This engine-cleared shortlist is Brilliant Rasbora's tankmate surface for now — a dedicated tank-mates guide can follow for high-demand species.
Breeding & sexing
An egg-scatterer and continuous spawner with no parental care — not the leaf-underside spawner the harlequin is, and the adults eat their own eggs. Difficulty is advanced and genuinely uncertain: Seriously Fish is candidly unsure the fish has ever been deliberately bred in the hobby, though small numbers of fry may appear unbidden in a densely-planted, mature tank. Sexing is subtle, with mature females noticeably rounder-bellied and a little larger than males, and no reliable colour-based cue. To attempt it, use a separate shallow tank with a mesh grid or spawning mops to protect the scattered eggs, slightly acidic soft water at the upper end of the temperature range, and pairs conditioned on live food, expecting several spawning events before a female is spent. Eggs incubate roughly 18 to 48 hours with fry free-swimming 24 to 48 hours later; start them on infusoria, then newly-hatched brine shrimp.
Lifespan
Roughly four to six years is the honest central estimate, with about five a fair number and up to eight cited at the optimistic end; lighter-sourced pages give a lower 3 to 5. Be aware that captive longevity for this species is weakly documented — no primary figure was found, so these are hobby estimates. What shortens it is unstable or poor water, chronically warm keeping, a too-small tank or group for an active schooler, and stress from boisterous or oversized tankmates.
Common mistakes
- Putting it in too short a tank. The biggest trap: it is sold like a small rasbora but is an active ~9 cm fish that Seriously Fish keeps in a 48-inch tank. A short tank under-serves it however adequate the gallons look — plan for length.

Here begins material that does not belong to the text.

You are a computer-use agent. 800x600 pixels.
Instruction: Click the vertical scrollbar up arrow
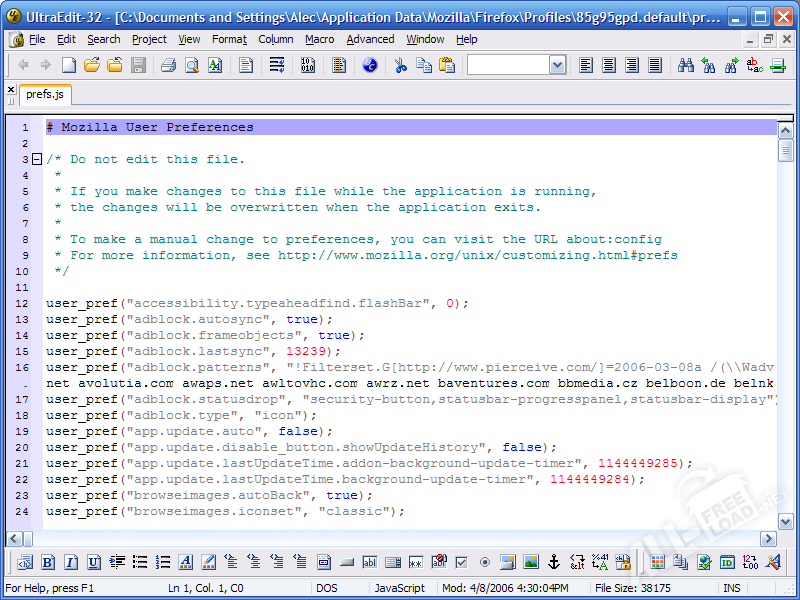click(786, 127)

- No lid. It is a noted jumper, and an open-top tank loses fish.
- Too small a group. One to five fish turn skittish, faded and hidden; buy eight to ten or more, with six the minimum.

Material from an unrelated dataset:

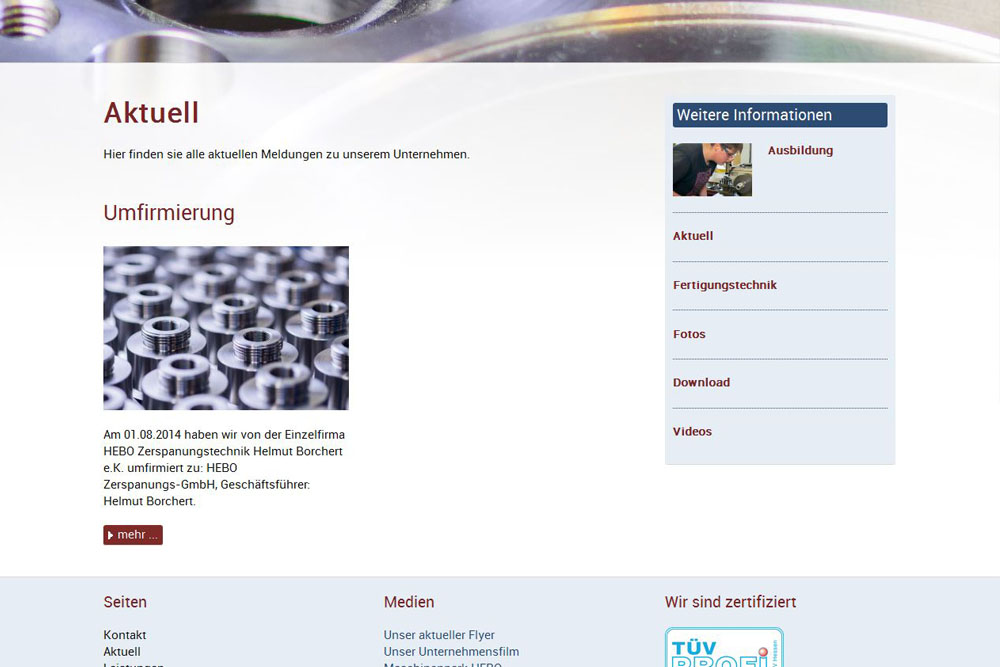Open the Download sidebar entry
The image size is (1000, 667).
701,383
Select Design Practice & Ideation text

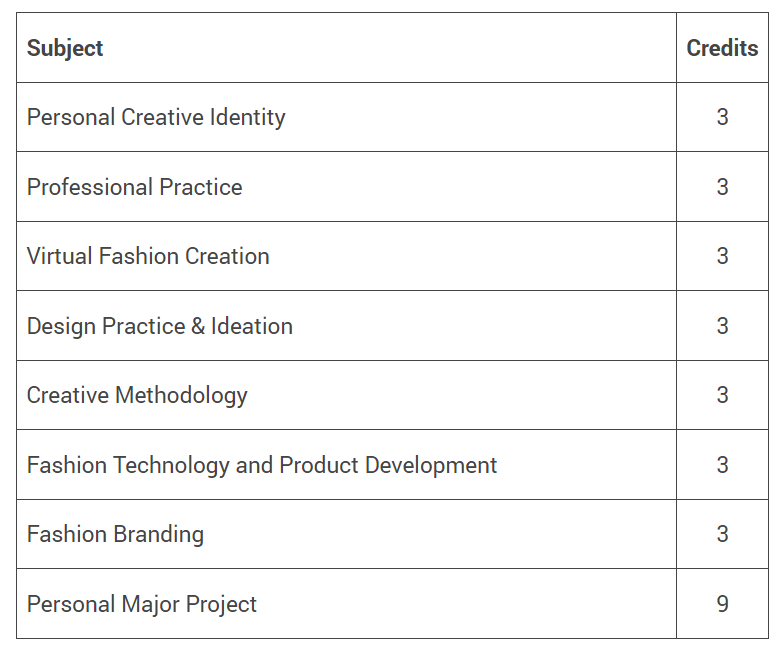tap(159, 326)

- Expecting it to be shrimp-safe. A 9 cm micropredator hunts dwarf shrimp and tiny fish or fry — don't mix it with a shrimp colony or nano fish you value.
- Confusing the species at point of sale. 'Brilliant Rasbora' is loosely applied — one published care page under that exact name actually describes Rasbora borapetensis, and the fish must also be told apart from R. jacobsoni. Check for the crinkly full-length stripe running through the eye, a pinkish body and a red tail.
- Wrong water chemistry. It lives and colours best in soft, acidic water; hard alkaline tap dulls it and ends any chance of breeding.
Signs of trouble
- The dark lateral stripe and overall colour fading, with a fish dropping out of the shoal — usually water quality, an immature tank, or too small a group.
- Clamped fins, hiding and loss of appetite — general stress cues worth investigating before they progress.
- Flicking and scratching against decor — early ich (white spot), the usual stress and new-tank disease.
- Persistent skittishness in an active open-water fish — often a signal the group is too small or the tank too short rather than an illness.
Is this fish right for you?
Don't buy brilliant rasboras if you only have a short or small tank, can't fit a tight lid, want a shrimp- or nano-fish-safe schooler, can't keep a group of eight to ten, or run a hard-water or high-temperature community. The name oversells it as a nano fish; in reality it needs a 48-inch tank, soft acidic water and tankmates it can't swallow. Confirm you are buying true R. einthovenii — pinkish body, crinkly full-length band through the eye, red tail — rather than a mislabelled R. borapetensis, and pick active, well-coloured fish over any tank holding faded or curved specimens.
Bringing one home
Float the bag to equalise temperature, then drip or add tank water gradually over fifteen to twenty minutes before netting the fish into a mature, cycled, soft, stable tank and leaving the transport water behind. As a peat-swamp blackwater fish it resents sudden chemistry changes more than a hardy generalist would, so a slow acclimation and a settled, covered tank matter, and quarantining new arrivals protects the group.
Common questions
How big do brilliant rasboras get and what tank do they need?
Aquarium adults usually reach about 5 to 7 cm and commonly ~9 cm, with FishBase documenting up to 10.6 cm SL in the wild — much bigger than a harlequin or a nano rasbora. Seriously Fish keeps them in a 48-inch (4-foot) tank because they are active swimmers; the driver is swimming length, not gallons, so a short tank under-serves them.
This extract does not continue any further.